The Temple at Gobekli Tepe

In Turkey, there is an empty, uninhabited region overlooked by a ridge of mountains. On a hill at the base of those mountains is a temple unique in human history.

Gobekli Tepe is a series of temples, built on top of each other over time. The oldest layer of temples is more than 11,000 years old. Do you understand how old that is?

That's not just seven thousand years older than the Pyramids. Five thousand years older than the first cities in the fertile crescent. It's a thousand years before agriculture. The builders were nomads, living off of herds and foraging.

It's before writing. So the whole thing was built by people whose knowledge had to be learned entirely in their lifetime and committed to memory. Can you imagine building a house with a group of people, when there aren't any diagrams or written instructions on length or weight? And the project took more than just your lifetimes? (Okay, maybe there were measured lengths of rope or something, but still.)

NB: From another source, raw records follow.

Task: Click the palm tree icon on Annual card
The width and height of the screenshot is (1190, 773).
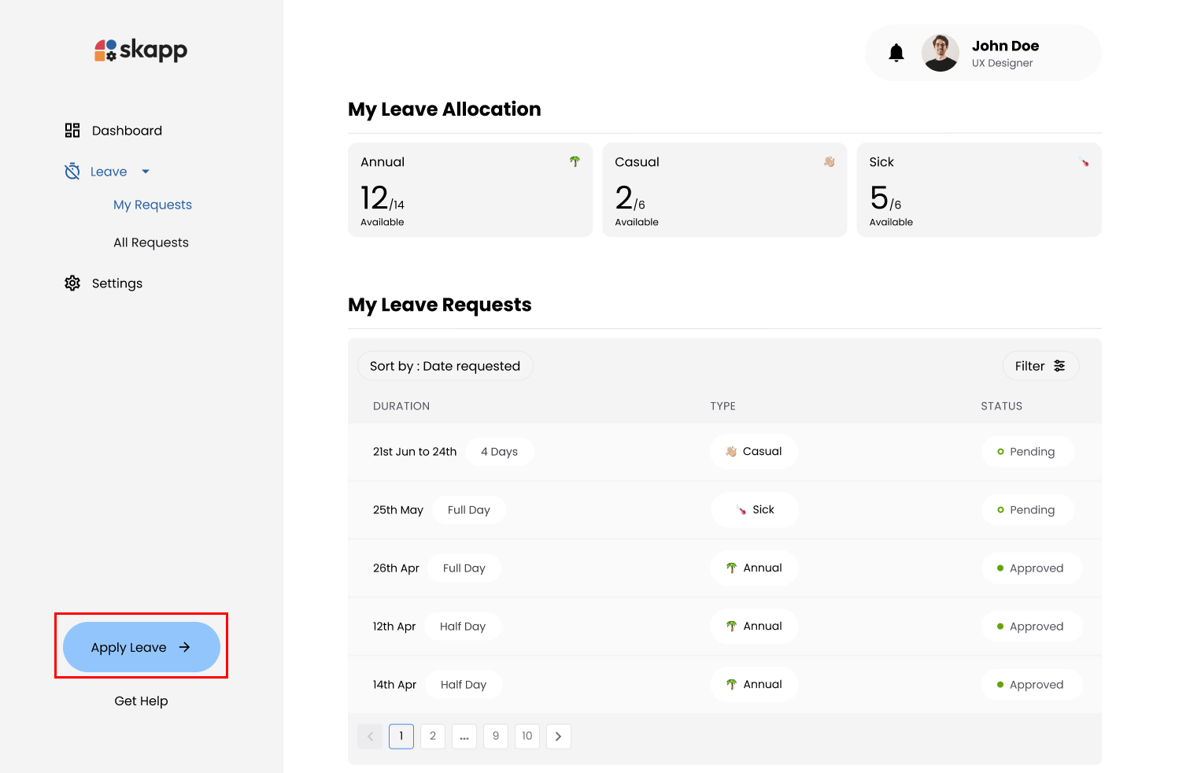Action: pos(575,161)
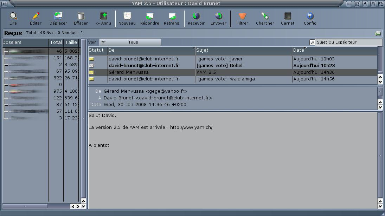The height and width of the screenshot is (216, 385).
Task: Click the Sujet Ou Expéditeur search field
Action: [349, 42]

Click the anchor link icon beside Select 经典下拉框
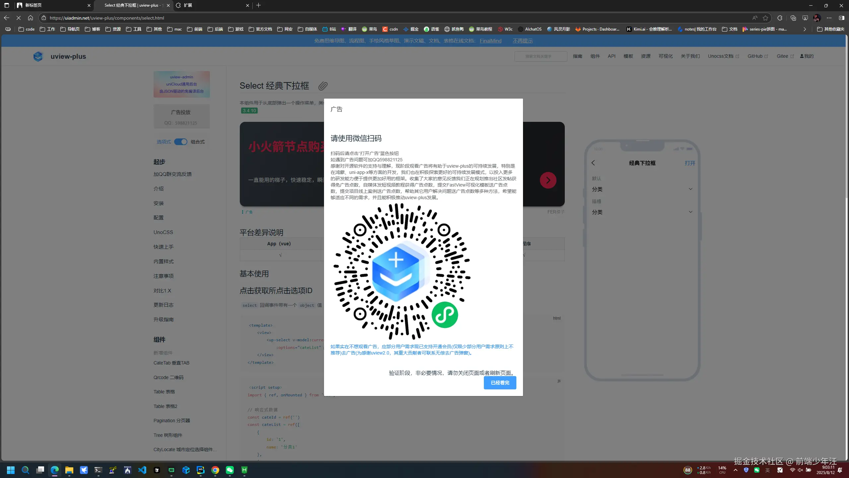323,86
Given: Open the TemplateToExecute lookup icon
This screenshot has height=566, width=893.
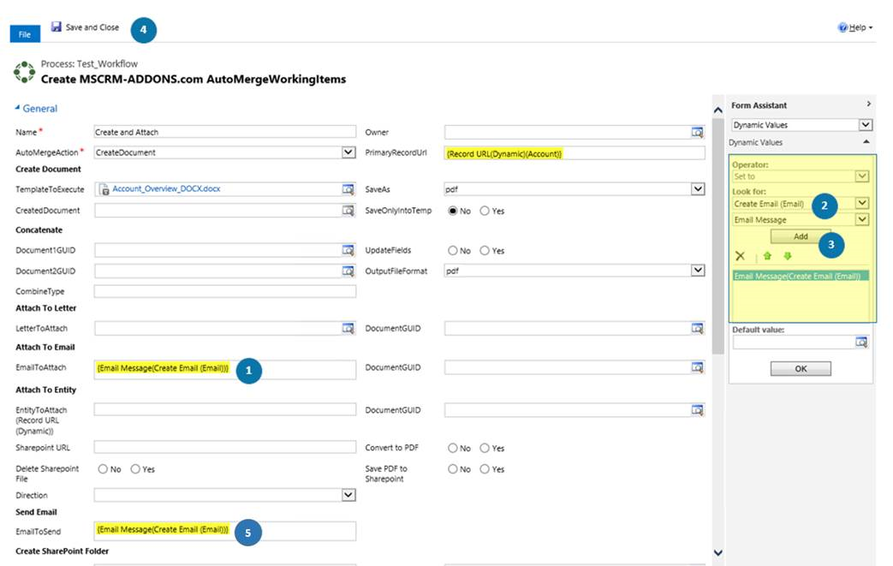Looking at the screenshot, I should tap(348, 189).
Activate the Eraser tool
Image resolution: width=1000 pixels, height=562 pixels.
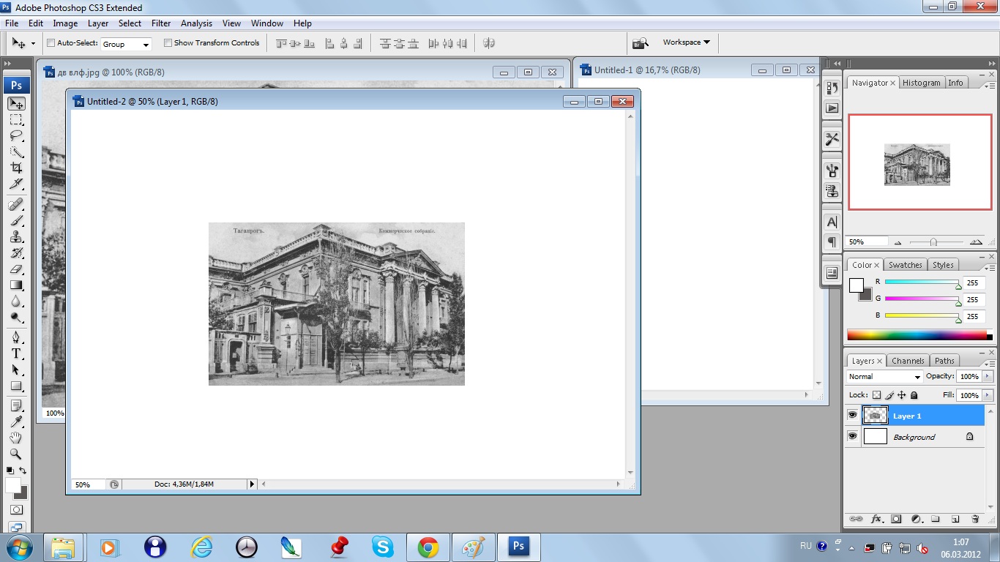(x=16, y=269)
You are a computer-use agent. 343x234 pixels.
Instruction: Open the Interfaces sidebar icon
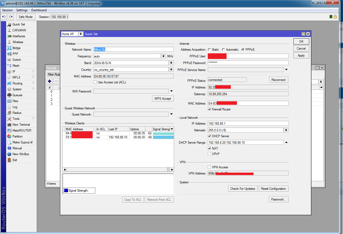(x=9, y=36)
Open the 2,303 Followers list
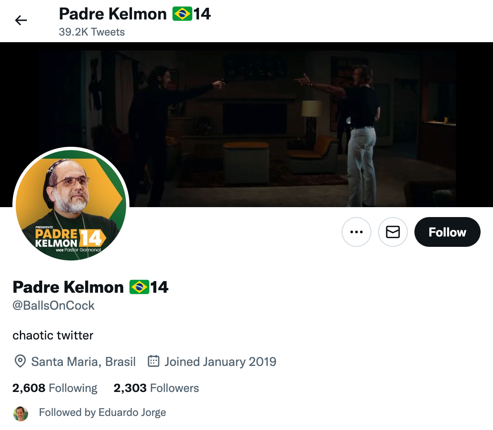The width and height of the screenshot is (493, 430). click(x=156, y=388)
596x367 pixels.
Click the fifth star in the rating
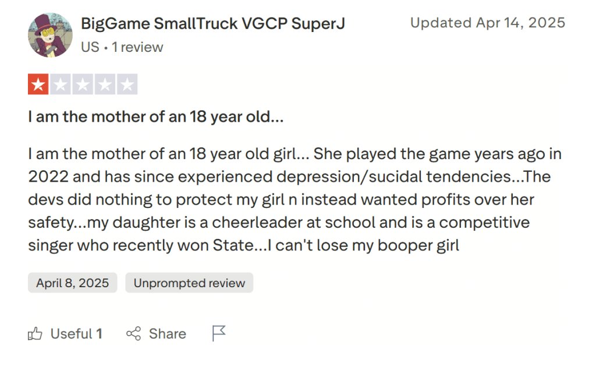[127, 84]
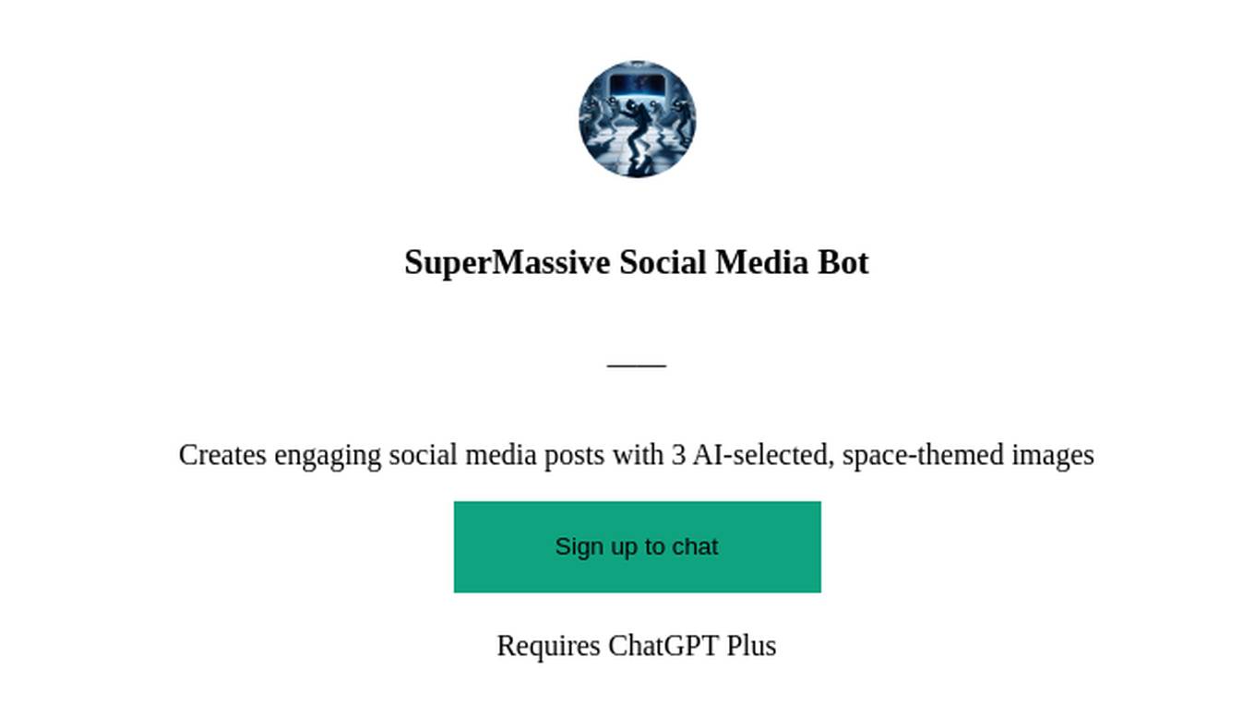Click the word images ending the description
Image resolution: width=1255 pixels, height=705 pixels.
1053,455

So it existed almost alone on Earth, with no large permanent human settlements. Not in the middle of a city, or even near one, or at a time when our concept of "cities" even existed. There are barely signs that people even lived at the site. It indicates humans who used it lived in nomadic villages nearby and it stood mostly empty. It was unimaginably unique at the time.

We only think it was a temple because it was full of larger-than-life statues of humans and dozens of different animals. The concept of a bigger-than-life statue indicates respect and reverence, when it was believed that humans weren't sophisticated enough at the time to see themselves as gods, or worthy of worship.

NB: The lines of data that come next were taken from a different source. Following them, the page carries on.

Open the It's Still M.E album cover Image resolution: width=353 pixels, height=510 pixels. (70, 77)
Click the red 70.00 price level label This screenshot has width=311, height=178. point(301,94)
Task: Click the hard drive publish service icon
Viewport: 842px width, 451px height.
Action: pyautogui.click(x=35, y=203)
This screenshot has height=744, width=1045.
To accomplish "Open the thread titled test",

We know that Gobekli Tepe was in continuous use for more than three thousand years, and then buried. Not in an avalanche, not in a fire or storm. By hand. The entire f**king complex was buried by hand. We know from the striations of earth that it was carried in from the land around and dumped. And it wasn't destroyed first, the building was intact.

Only 5% has been excavated. It's been picked at for decades because of competing claims on archeological rights. Who knows what else is in there.